Paul Theroux’s best-selling Dark Star Safari chronicled his epic overland voyage from Cairo to Cape Town, providing an insider’s look at modern Africa. Now, with The Last Train to Zona Verde, he returns to discover how both he and Africa have changed in the ensuing years. Traveling alone, Theroux sets out from Cape Town, going north through South Africa, Namibia, then into Angola, encountering a world increasingly removed from tourists’ itineraries and the hopes of postcolonial independence movements.
After covering nearly 2,500 arduous miles, Theroux cuts short his journey, a decision he chronicles with unsparing honesty in a chapter titled “What Am I Doing Here?” Vivid, witty, and beautifully evocative, The Last Train to Zona Verde is a fitting final African adventure from the writer whose gimlet eye and effortless prose have brought the world to generations of readers.

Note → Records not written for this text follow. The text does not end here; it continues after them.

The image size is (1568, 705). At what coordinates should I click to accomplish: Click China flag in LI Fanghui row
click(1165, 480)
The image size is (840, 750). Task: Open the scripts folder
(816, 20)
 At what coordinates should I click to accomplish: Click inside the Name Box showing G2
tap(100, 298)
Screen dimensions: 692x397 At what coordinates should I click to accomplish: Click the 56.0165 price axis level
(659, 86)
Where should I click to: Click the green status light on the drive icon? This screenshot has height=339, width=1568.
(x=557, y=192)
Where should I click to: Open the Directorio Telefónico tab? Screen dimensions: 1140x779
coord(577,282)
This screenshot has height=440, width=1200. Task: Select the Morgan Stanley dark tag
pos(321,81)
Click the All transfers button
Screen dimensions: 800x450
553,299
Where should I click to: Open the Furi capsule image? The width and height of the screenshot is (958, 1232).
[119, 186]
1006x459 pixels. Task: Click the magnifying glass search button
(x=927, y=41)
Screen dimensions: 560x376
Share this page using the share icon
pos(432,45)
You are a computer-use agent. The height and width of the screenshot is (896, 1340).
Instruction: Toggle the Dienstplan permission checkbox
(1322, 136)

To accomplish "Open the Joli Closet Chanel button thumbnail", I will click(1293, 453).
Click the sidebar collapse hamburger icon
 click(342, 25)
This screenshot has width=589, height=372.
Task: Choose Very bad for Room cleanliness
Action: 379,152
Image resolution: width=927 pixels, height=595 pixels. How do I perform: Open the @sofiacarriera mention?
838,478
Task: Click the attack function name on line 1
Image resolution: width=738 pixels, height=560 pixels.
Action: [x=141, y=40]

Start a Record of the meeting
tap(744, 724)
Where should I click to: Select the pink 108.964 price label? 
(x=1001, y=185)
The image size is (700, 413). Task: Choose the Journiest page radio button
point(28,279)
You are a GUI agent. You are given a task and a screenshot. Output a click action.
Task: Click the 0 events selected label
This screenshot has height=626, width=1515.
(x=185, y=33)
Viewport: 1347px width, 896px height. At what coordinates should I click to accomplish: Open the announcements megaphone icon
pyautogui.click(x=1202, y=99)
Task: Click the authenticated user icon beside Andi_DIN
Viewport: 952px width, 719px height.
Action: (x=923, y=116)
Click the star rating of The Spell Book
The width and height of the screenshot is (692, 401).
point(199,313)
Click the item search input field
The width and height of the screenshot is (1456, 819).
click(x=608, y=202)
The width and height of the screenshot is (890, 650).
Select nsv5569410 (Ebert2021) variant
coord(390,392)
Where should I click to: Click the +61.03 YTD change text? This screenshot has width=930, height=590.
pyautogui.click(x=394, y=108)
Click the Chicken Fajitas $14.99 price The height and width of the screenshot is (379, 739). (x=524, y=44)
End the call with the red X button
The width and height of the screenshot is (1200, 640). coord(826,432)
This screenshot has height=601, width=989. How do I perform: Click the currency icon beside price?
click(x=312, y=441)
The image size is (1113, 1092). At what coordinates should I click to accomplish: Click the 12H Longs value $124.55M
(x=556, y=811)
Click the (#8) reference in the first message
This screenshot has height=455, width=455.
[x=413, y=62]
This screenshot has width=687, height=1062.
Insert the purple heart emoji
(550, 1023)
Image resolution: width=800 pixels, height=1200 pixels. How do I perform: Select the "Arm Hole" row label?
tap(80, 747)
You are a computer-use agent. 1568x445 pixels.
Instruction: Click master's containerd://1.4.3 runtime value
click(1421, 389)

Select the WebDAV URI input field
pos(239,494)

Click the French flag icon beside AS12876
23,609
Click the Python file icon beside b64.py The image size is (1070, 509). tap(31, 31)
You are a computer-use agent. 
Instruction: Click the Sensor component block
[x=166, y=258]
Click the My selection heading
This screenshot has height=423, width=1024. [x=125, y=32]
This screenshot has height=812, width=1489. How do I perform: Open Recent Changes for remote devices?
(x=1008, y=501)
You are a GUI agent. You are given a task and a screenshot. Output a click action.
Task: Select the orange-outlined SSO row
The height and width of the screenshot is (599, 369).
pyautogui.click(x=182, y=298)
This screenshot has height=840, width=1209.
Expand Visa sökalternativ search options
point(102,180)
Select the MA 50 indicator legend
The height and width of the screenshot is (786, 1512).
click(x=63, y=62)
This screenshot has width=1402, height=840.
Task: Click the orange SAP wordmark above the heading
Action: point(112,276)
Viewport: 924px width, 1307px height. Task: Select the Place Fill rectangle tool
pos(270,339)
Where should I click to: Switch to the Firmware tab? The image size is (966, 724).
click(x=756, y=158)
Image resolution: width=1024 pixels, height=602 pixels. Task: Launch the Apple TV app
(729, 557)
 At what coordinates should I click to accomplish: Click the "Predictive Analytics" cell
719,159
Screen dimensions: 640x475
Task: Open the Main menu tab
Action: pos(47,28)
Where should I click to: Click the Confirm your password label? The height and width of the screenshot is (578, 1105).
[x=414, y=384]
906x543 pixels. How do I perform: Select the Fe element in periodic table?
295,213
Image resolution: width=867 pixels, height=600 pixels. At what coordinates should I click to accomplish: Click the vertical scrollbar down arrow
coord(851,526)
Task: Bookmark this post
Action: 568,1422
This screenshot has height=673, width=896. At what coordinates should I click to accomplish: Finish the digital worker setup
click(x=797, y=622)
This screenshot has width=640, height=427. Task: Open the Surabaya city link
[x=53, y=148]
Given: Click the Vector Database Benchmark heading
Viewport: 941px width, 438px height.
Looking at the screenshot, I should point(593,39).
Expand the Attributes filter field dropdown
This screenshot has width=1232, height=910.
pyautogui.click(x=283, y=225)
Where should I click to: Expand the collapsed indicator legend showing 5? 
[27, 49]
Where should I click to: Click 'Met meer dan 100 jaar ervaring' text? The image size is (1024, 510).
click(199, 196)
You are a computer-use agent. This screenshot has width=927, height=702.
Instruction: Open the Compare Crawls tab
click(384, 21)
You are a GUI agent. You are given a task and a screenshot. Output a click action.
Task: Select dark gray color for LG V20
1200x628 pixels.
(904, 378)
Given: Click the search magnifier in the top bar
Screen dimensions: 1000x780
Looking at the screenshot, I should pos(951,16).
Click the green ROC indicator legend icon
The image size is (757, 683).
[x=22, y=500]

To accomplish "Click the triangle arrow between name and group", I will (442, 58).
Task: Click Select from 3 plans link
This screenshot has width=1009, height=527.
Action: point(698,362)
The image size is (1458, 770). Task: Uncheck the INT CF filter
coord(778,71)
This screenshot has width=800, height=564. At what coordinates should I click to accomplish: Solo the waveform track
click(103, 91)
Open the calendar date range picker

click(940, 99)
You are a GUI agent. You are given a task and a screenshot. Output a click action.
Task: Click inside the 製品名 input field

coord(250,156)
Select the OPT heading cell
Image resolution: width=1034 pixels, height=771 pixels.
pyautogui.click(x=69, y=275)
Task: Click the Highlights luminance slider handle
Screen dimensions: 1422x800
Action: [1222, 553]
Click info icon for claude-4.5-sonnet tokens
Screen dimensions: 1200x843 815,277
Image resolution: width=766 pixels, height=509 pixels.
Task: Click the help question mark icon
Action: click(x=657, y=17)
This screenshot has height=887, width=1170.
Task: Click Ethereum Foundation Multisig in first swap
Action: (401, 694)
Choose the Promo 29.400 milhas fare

“If this book is proof, age has not slowed Theroux or encouraged him to rest on his achievements . . . Gutsy, alert to Africa's struggles, its injustices and history.” — San Francisco Chronicle
PUBLISHERS WEEKLY
The dean of travel writers recoils from southern Africa's heart of darkness in this disillusioned, heartsick travelogue. Theroux (The Great Railway Bazaar; etc.) recounts his back-roads trip from Cape Town to Angola, a valedictory for happier African sojourns. There are fascinating vignettes of a fallen Eden: hunter-gatherer folkways of San Bushmen enchant him with their primeval authenticity until he realizes they are just pantomimes for tourists; at a luxury safari camp an elephant takes its revenge for exploitation. But the main action is Theroux's gradual descent into the urban inferno. By bus and crowded cab he gravitates from the relative cleanliness and order of Namibia into Angola, a hell-hole devoid of wildlife, littered with burnt-out tanks, where sleek kleptocrats lord the oil wealth over desperate, grasping beggars. The lowest circle of the "unfixable blight" of African cities is Luanda, "joyless...hot and chaotic, inhospitable and expensive, grotesque and poor," a "vibration of doomsday" where children's laughter sounds "insane and chattering and agonic an amplified death rattle." Theroux's prose is as vividly descriptive and atmospheric as ever and, though a bit curmudgeonly, he's still wide open to raw, painful interactions between his psyche and his surroundings.